Proprio i comunisti fecero fallire con la loro opposizione il più serio tentativo italiano di realizzare un modello di nuova società di “democrazia avanzata” che negli anni che vanno dal 1963 al 1980 si chiamò centro-sinistra con la politica di Programmazione Economica. Ho un ricordo personale di quegli anni. La mia età è la stessa di Massimo D’Alema. Ricordo la derisione dei comunisti verso i socialisti, democratici e liberali, che sul piano locale delle realtà comunali volevano trasferire la Pianificazione Territoriale e la Programmazione Economica. Ricordo il disprezzo dei comunisti verso l’“Internazionale Socialista”– dalla quale è nato il socialismo europeo – ritenuta asservita agli americani tanto che il solo PSDI di Saragat vi aderiva. Il PSI si ritrovò in questa Internazionale a seguito dell’unificazione del 1966 con il PSDI e vi rimase anche dopo la scissione del 1969.

Pietro Nenni che voleva tenere uniti i socialisti nel primo ed unico congresso del PSI-PSDI Unificati che si tenne a Roma nel 1968 propose che il partito assumesse la nuova denominazione di “Partito Socialista Italiano, sezione italiana dell’Internazionale Socialista”.

I comunisti, i socialisti, i socialdemocratici e perfino gli aderenti al piccolo Partito d’Azione, si chiamavano fra di loro “compagni” mentre i democristiani “amici”. Quando mi iscrissi al PSI, alla sezione “Vittoria Nenni” di Casamicciola, ero un adolescente che si riteneva “anticlericale e liberale” e non voleva la “collettivizzazione della società”. Faticai molto a chiamare “compagni” gli altri iscritti, non mi abituai mai a dare del tu a tutti. Ci furono “compagni” ai quali non riuscii mai a dare del tu come era prassi. Volevo una società più giusta e più umana ma non comunista o collettivizzata ed ebbi convinzione che il socialismo era storicamente qualcosa di opposto al comunismo a Berlino vedendo il Muro nel settembre del 1970 quando avevo già 21 anni e stavo studiando l’economia politica.

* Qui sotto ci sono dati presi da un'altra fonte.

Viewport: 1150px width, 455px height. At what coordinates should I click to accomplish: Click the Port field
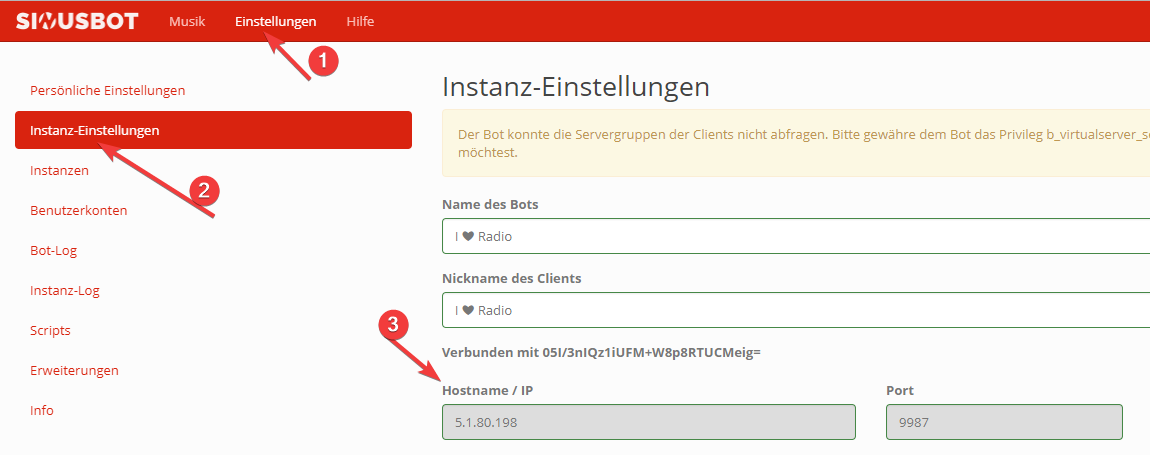tap(1003, 422)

Ma negli anni ‘70 – soprattutto quando fui eletto consigliere comunale di Casamicciola nelle elezioni del 1975 – cominciai a capire l’importanza di chiamarsi “compagni”. Era un modo di testimoniare una Fraternità, di sentirsi Uniti in una stessa Casa perseguendo il medesimo obiettivo civile. Lasciai il PSI nel 1983 perché c’era stata una mutazione genetica dei socialisti ed aderii al Partito Repubblicano Italiano di Spadolini, il più vicino alla Programmazione ed all’“azionismo”, ma i repubblicani non si chiamavano “compagni” e mi sentii a disagio.

C’è una bellissima poesia di Paul Eluard dedicata ad un martire della Resistenza francese che si chiama “Gabriel Péri”. Scrive Eluard: “ci sono parole che fanno vivere e sono parole semplici. La parola calore, la parola fiducia, amore,giustizia e la parola libertà. La parola bambino e la parola gentilezza. E certi nomi di fiori e certi nomi di frutti. La parola coraggio e la parola scoprire. E la parola fratello e la parola compagno…”.

Ecco: compagno era una parola che faceva vivere. Per la mia generazione era una parola che voleva racchiudere l’anelito per un mondo migliore, per una umanità non destinata ad “una sola dimensione” come diceva Marcuse.

Credo che oggi c’è un terribile bisogno di costruire una società migliore, di cercare di coniugare la Libertà con l’Uguaglianza, di rendere concreto il “compromesso storico” che è nei Valori della Costituzione Italiana della Repubblica. Mai come oggi forse c’è bisogno di un “socialismo democratico o liberale o dal volto umano”.

Spero che i militanti del PD ritornino a chiamarsi “compagni” ma nutro dubbi guardandomi in giro nel posto in cui vivo e personalmente cerco un’“Altra Europa” che il PSE non mi pare in grado di voler realizzare né a Roma né ad Ischia.